* [Challenges]
- 1) Using the SHAKE failure thread, decide whether each statement agrees with it, answering yes or no and quoting the deciding words: (a) the SHAKE failure came after about 14 ps; (b) the RATTLE example simulated 50 hexane molecules at gas density; (c) halving the timestep brought the pressure difference down to 5 atm.
- 2) Print the part of the SHAKE failure thread that opens with the words containing "I had shake" and closes with "details are fuzzy.".

───── Text section ─────

Okay, this won't be much help, but...

I had shake fail after about 14 ps.  I had Tom Darden look at it, and he
said that because I was saving the steps in binary form, any restart
would fail exactly the same way.  He said (I think) that he saves
things in ascii, so that roundoff on restarting will get around any
failures of this type.  I have since been using tom's fast amber 3a,
and haven't had any more problems of this type.  Of course the files
have been long since purged. 

This was quite awhile ago, so details are fuzzy.

			Lisa


%%%%%%%%%%%%%%%%%%%%%%%%%%%%%%%%%%%%%%%%%%%%%%%%%%%%%% standard disclaimer %%%%
 Lisa M. Balbes, Ph.D.     		        	phone: 919-541-6563
 Research Triangle Institute, PO Box 12194     vmail: 919-541-6767, xt 6563    
 Research Triangle Park,  NC 27709-2194        email: balbes@osiris.rti.org 
  					     
- This came directly from a computer and should not be doubted or disbelieved.-


>From harris@athena.mit.edu Wed Nov 13 05:47:02 1991
To: ross@zeno.mmwb.ucsf.edu (Bill Ross)
Subject: Re: SHAKE failure 

This example concerns SHAKE's cousin, RATTLE applied to simulation of 50
hexane molecules at liquid density. It is more an example of the effects
of the timestep than a complete failure. Using a timestep of .007 ps, if one
compares the pressure and temperature computed with the molecular virial
with the similar quantities computed using the atomic virial discrepencies
are obversed. In a 1.120 nanosecond (160 000 time steps), the average
molecular temperature is 303.5 compared to an atomic temperature of 300.5
(there is a thermostat attached to maintain the average temperature at 300K by
a weak coupling to an external bath (i.e Berendsen et al. JCP 81, p3684 1984).
The pressure from the molecular virial is also about 20 atm higher than
that computed from the atomic virial. Cutting the timestep in half reduces
the difference between the two methods of computing the temperature and
pressure to 1 degree and 5 atm. It appears that the atomic versions of the
temperature and pressure are more accurate, but the statistics are too poor
to bury the question.

───── Rows ─────

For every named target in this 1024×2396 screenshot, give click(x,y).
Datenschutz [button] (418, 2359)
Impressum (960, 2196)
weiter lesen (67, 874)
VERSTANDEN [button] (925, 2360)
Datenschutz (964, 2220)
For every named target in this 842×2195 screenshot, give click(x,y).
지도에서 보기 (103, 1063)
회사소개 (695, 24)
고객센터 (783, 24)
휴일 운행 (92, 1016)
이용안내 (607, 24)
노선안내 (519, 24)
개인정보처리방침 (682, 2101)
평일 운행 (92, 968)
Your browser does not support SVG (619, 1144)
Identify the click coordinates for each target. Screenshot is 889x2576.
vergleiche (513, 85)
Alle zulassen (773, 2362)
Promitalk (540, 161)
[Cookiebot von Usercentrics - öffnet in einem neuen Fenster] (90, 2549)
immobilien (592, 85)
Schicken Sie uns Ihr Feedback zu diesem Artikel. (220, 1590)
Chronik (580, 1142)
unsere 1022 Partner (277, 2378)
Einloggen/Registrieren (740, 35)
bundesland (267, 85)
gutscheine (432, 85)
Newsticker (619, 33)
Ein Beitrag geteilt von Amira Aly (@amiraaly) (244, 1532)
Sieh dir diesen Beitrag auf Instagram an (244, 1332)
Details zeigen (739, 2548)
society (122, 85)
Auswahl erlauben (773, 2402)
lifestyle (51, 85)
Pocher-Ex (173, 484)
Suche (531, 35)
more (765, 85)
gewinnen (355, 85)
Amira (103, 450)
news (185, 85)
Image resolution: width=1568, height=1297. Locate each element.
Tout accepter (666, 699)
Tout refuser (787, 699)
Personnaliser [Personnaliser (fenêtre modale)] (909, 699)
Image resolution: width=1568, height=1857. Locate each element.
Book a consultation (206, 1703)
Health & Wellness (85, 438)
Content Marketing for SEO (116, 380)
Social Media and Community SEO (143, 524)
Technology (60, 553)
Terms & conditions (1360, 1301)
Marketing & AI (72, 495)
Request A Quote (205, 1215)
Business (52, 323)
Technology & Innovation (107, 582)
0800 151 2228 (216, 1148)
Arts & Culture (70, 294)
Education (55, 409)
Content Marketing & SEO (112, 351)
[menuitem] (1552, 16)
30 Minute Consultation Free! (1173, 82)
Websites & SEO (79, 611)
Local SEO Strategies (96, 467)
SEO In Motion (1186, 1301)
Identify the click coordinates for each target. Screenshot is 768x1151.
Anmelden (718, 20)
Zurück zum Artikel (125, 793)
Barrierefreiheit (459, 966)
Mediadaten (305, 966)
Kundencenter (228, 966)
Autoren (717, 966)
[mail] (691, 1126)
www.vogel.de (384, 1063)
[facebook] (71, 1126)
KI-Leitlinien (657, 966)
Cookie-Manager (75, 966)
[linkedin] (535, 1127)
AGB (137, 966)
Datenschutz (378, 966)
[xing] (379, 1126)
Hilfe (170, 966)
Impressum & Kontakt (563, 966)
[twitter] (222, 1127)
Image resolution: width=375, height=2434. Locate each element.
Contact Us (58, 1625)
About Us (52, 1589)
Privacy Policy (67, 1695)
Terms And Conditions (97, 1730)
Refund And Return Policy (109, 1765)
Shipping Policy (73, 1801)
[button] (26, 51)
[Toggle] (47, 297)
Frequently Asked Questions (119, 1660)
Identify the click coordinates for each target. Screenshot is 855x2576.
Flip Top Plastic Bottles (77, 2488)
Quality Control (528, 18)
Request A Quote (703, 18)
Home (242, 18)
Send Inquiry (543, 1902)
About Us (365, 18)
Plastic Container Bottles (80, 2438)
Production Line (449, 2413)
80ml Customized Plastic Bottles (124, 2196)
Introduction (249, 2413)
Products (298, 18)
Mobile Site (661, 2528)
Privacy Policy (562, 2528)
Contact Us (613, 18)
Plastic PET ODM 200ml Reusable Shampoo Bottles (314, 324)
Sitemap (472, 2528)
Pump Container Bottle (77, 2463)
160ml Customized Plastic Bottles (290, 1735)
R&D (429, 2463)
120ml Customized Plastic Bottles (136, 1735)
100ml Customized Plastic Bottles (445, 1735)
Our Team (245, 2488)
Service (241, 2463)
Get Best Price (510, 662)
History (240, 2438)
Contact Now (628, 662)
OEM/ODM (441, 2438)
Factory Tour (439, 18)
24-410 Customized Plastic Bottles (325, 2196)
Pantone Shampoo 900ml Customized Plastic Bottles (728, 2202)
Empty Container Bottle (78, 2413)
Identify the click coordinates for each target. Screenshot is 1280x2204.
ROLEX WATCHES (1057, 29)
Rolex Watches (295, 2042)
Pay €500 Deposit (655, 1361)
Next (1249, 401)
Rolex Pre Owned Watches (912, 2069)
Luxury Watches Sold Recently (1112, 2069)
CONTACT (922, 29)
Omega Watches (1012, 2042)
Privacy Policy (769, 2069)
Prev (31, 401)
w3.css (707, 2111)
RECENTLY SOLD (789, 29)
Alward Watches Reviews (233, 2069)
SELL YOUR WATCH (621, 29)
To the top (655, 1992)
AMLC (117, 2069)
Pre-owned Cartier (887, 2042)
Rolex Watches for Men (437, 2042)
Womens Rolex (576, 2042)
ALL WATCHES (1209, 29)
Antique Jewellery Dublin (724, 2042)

─────

* [Answers provided]
- 1)
(a) Yes: "I had shake fail after about 14 ps."
(b) No: "simulation of 50 hexane molecules at liquid density"
(c) Yes: "Cutting the timestep in half reduces the difference between the two methods of computing the temperature and pressure to 1 degree and 5 atm."

- 2)
I had shake fail after about 14 ps.  I had Tom Darden look at it, and he
said that because I was saving the steps in binary form, any restart
would fail exactly the same way.  He said (I think) that he saves
things in ascii, so that roundoff on restarting will get around any
failures of this type.  I have since been using tom's fast amber 3a,
and haven't had any more problems of this type.  Of course the files
have been long since purged. 

This was quite awhile ago, so details are fuzzy.